#### Data section:
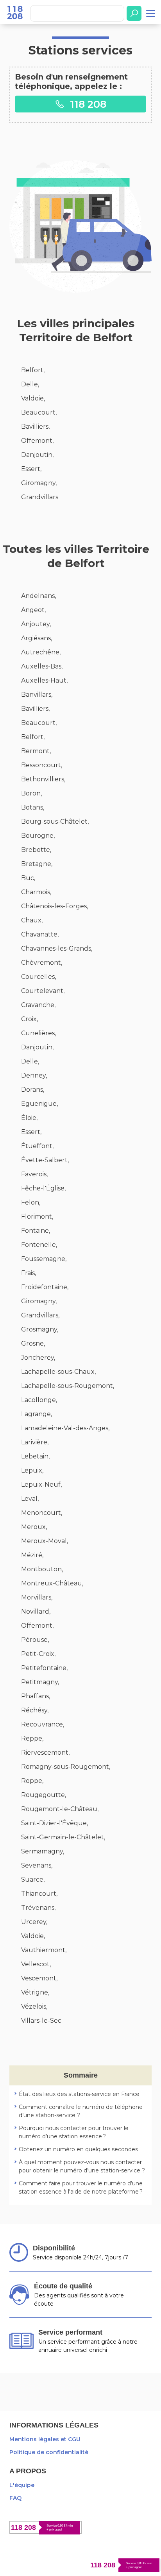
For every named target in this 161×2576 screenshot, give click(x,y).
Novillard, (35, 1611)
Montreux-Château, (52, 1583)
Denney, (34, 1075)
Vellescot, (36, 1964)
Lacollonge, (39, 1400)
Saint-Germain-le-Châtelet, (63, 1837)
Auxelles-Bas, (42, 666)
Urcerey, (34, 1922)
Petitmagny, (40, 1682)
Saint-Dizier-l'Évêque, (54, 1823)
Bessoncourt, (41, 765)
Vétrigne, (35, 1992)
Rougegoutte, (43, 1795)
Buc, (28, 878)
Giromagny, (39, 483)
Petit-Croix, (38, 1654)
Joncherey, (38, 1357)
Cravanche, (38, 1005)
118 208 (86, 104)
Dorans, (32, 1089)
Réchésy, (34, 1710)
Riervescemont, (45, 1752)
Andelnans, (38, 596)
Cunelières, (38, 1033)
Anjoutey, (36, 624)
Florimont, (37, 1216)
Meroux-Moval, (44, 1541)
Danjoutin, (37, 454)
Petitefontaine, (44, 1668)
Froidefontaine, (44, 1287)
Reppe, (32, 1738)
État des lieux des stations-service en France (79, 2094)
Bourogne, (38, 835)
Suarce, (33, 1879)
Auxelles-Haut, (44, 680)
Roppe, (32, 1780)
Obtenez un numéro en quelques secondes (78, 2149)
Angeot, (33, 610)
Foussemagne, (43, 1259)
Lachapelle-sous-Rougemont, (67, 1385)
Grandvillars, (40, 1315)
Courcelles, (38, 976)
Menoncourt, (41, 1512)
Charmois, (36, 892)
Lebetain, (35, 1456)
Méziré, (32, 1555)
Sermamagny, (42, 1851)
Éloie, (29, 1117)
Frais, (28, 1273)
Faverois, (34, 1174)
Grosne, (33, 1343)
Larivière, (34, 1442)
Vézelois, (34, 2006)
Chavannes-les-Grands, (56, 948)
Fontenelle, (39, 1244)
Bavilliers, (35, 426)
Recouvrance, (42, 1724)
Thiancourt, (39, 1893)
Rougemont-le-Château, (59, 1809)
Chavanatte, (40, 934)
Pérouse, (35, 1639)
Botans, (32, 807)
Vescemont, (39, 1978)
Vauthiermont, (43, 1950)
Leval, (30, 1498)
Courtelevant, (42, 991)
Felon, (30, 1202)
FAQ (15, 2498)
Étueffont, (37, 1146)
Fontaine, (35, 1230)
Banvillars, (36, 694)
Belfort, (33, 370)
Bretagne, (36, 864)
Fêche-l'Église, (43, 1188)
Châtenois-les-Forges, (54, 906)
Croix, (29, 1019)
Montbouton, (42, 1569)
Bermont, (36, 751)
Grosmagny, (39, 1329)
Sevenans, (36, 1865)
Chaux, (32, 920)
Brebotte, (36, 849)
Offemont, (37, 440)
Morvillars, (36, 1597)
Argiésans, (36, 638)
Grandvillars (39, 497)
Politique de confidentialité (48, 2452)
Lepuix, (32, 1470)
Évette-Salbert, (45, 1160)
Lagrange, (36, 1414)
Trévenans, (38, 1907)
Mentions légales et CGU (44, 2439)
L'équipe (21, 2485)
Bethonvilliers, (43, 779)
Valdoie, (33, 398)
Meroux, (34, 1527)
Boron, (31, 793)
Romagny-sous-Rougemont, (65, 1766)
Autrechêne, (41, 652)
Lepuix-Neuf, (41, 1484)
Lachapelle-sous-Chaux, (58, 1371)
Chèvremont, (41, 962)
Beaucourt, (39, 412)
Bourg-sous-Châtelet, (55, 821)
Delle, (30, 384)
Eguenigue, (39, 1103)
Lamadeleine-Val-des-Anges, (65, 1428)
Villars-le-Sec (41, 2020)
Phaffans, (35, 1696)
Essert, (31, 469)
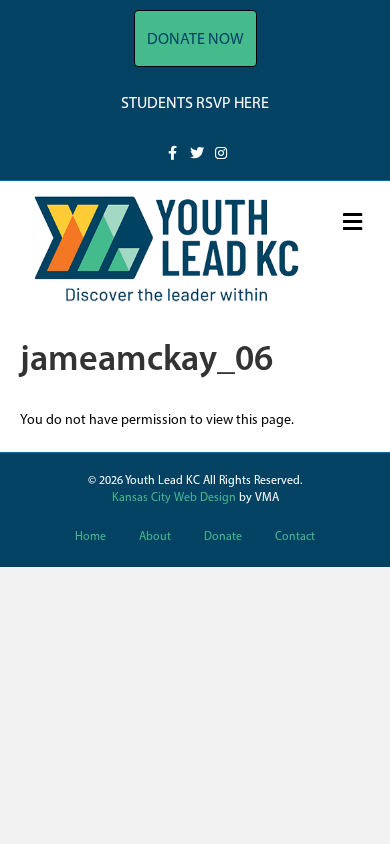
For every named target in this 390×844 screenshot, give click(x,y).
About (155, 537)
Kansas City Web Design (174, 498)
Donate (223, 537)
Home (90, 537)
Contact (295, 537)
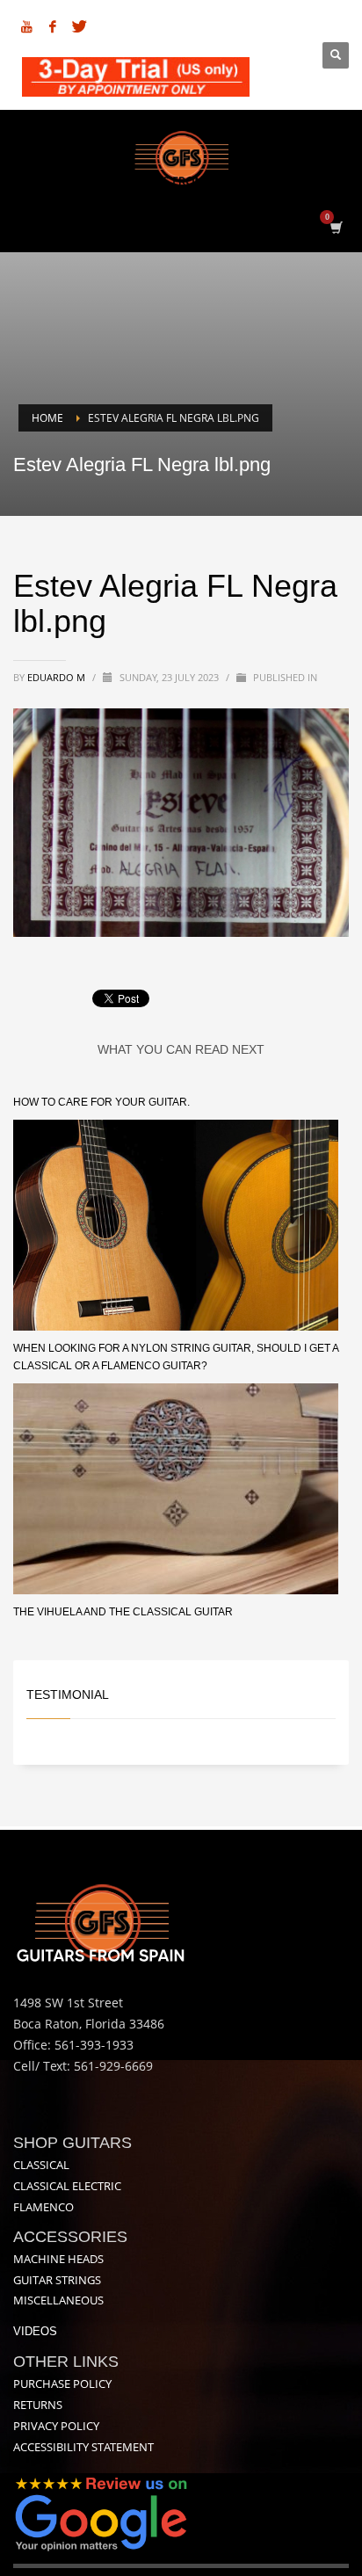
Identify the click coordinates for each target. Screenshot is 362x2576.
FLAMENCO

...

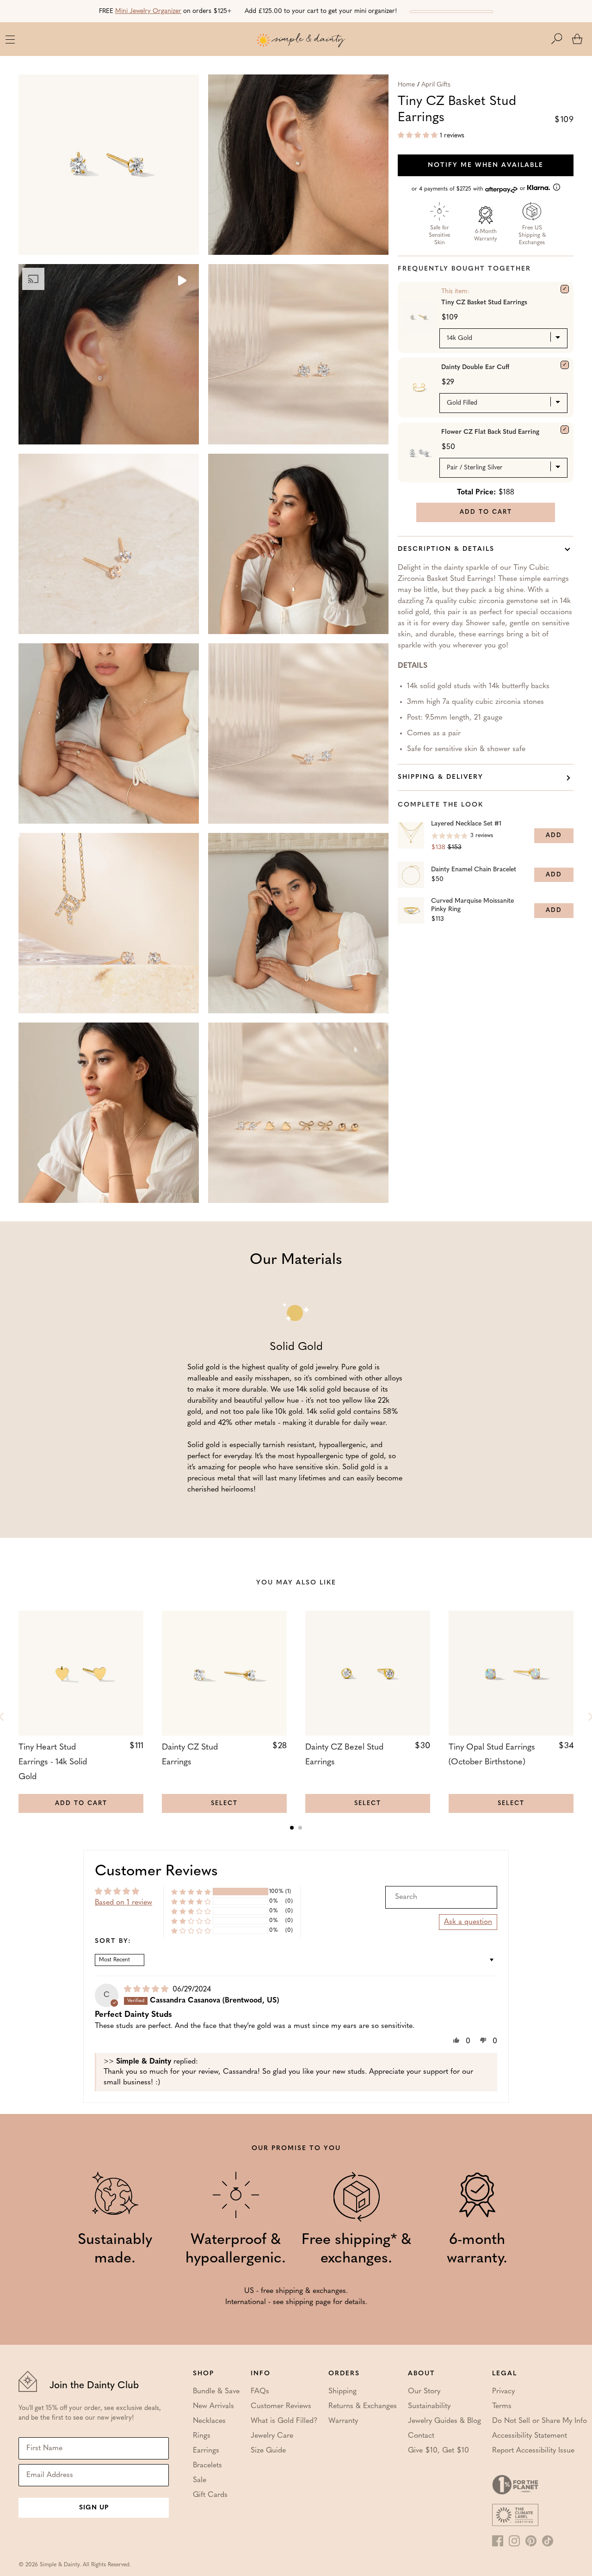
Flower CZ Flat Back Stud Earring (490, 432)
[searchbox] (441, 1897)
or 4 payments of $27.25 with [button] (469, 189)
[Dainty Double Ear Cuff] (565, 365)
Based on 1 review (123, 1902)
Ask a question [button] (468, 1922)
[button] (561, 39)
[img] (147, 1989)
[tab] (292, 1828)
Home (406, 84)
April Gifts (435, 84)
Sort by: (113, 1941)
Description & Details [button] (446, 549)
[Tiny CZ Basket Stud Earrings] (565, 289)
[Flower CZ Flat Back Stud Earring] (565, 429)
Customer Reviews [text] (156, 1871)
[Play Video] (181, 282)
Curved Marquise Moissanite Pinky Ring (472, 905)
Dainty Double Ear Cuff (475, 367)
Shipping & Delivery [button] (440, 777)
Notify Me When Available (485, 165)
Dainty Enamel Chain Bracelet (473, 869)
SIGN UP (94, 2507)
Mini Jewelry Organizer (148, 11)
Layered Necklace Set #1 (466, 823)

#### Work order:
Reply with nothing except the number of lines in the listing above that include the string "Dainty".

#### Your solution:
3